Speaking of lines, sometimes it’s not the whole poem but a line or two: Be ahead of all parting; if drinking’s bitter, turn into wine; money lives in a pampering bank; does it ever uncurl (a beggar’s hand); does it really exist, time the destroyer — the list goes on. The more I re-read the Sonnets, the more certain lines become part of my psyche.

Charles:

It’s so true that beauty is the god of the art world.

Oriana:

Or it used to be. I hope, naively perhaps, that it will be restored, just as architecture is no longer an imitation of factories.

Michael:


I admit to hiding behind "yes, but" as an excuse for my limited intellect or heart intelligence. I've never been able to make much of Rilke's Sonnets to Orpheus and a well-placed Yes, but has come in quite handy from time to time — it allows for masking my not having a clue. Talk about never being sure. That's it. Most often I don't have a clue what he's talking about and that's the kind of poetry that leaves me deflated and self-flagellating.

And then enters a commentator, like yourself, unraveling the mystery. And I'm grateful but mostly awed and left scratching my head. I scrolled to the top a number of times to read the bit again. Is that what he meant? Really? How did she dig that out of that?

Perhaps poetry has more than a time and a place. Maybe it picks its people as well.

For me it truly is a breath around nothing — meaning the dusty recesses of my mind.

Oriana:

Michael, relax and trust yourself. The meaning of a poem is not what the poet put in it like a thing that never alters (a kind of altar??) A poem, once out in the world, belongs to the reader. Even if the poet comments on a particular poem, explaining the intended meaning, that commentary can be discarded and your own response given priority.

Just think of a myriad ways a bible verse can be interpreted.
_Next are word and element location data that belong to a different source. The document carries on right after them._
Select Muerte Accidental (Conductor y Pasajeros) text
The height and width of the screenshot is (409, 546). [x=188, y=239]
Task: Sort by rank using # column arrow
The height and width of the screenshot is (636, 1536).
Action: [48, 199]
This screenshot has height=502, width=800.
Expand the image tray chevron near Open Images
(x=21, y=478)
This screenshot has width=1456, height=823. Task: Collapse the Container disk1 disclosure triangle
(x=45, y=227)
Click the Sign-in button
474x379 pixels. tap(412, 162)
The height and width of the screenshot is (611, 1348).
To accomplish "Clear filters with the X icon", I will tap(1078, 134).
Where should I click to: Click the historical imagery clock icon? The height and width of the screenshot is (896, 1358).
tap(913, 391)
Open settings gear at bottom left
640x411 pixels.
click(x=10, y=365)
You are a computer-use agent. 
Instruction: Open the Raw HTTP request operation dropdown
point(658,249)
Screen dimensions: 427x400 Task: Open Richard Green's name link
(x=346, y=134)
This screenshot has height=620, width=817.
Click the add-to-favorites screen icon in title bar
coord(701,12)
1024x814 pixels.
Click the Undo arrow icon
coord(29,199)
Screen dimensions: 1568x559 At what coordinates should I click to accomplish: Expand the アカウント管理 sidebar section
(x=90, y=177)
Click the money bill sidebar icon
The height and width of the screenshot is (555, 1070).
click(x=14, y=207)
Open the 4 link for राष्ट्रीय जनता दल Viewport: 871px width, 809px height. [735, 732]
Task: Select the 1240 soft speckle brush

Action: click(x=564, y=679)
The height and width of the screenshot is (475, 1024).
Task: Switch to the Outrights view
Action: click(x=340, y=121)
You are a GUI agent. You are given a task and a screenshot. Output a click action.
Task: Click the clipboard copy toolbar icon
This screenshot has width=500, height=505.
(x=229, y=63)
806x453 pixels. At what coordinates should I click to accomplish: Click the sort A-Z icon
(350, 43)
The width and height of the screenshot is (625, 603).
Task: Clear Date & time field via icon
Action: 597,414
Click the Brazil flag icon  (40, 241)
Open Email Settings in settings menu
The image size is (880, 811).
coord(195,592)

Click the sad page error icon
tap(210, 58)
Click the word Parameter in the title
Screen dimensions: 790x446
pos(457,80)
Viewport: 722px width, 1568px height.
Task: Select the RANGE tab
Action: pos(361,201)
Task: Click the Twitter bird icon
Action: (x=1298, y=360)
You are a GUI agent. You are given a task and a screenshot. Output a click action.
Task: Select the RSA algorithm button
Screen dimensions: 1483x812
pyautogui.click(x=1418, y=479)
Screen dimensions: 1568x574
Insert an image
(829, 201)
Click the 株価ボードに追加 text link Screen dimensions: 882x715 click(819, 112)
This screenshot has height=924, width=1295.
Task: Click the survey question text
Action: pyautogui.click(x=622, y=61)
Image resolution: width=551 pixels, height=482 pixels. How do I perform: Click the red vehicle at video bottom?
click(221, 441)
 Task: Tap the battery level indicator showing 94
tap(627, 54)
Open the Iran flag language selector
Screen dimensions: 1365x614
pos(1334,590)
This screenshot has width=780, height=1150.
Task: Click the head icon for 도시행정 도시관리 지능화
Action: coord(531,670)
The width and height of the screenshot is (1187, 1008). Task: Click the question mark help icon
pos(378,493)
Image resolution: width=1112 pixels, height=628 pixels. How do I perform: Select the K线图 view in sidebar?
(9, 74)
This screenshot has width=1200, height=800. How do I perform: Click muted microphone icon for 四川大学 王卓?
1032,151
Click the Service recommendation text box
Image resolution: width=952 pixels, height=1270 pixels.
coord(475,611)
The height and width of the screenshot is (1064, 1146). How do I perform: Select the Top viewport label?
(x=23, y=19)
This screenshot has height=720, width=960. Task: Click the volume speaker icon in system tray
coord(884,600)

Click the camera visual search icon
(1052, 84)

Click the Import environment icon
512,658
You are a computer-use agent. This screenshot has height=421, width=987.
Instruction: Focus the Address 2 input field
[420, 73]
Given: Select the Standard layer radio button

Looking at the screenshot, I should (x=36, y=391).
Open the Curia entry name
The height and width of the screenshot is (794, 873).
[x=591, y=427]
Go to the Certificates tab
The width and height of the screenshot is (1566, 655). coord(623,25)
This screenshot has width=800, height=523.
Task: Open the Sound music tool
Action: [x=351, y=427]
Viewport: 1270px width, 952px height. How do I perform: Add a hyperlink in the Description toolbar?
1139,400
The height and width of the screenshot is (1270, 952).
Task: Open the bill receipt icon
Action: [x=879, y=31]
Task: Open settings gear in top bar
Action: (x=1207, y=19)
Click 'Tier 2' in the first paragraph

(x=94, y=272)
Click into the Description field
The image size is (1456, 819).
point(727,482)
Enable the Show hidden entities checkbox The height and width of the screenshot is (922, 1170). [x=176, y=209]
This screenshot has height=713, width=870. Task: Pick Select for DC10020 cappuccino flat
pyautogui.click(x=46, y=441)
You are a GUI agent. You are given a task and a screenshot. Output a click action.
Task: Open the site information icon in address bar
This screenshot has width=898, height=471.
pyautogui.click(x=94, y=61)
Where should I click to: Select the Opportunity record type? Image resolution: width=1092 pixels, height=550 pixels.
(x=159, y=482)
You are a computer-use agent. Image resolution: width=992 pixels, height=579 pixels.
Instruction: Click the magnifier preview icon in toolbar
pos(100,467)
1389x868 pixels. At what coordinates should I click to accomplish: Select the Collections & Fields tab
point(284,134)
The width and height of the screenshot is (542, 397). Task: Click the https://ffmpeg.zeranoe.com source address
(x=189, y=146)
A historian will see it differently than a psychologist, a mother who’s lost a child differently than a young man who sees himself as one of the “masters of the universe.” The reader needs to find a personal interpretation, or else the text is dead to him or her, and often repugnant since the morality of an ancient deity is inferior to our modern ethical sensibility. 

A work of literature belongs to the culture — and culture changes: we read Homer differently than Plato did. Human nature may stay relatively the same, but our values differ quite significantly from the value of antiquity. Each reader has a different perspective: life experience is especially important here. “Trust the poem, not the poet.”

This particular sonnet is about poetry. And it’s quite a feat, since most poems about poetry aren’t that engaging, not even to poets. Rilke asks: how can we write poems? How is that possible at all? “A god can do it” — but a human being, that mess of contradictions? To a god, everything is a simple yes or no, but our mind is divided: we see how almost any statement is both true and false.

And there is a second major point. True poetry, Rilke says, does not stem from falling in love; it comes from confronting our mortality and still being awed by the earth and the stars. It’s when we see the magnificence that of the world that we truly exist and can celebrate the strange, improbable glory of being alive, of being able to feel joy though we hold the knowledge of mortality like an apple in our mouth. To Rilke, just to exist is transcendent.

(Looking at the last two paragraphs here made me think that my “explication” wasn’t clear enough. I need a kind of “in summary” — so I'm going to add these paragraphs to the main body of the post.)

The next post will be about Moses on Mt. Pisgah, and you’ll feel more at home. I don’t mean that you’ll enjoy thinking of those mountain top altars where bulls and rams were sacrificed, but I think you’ll bask in the relative clarity of the psychological meaning.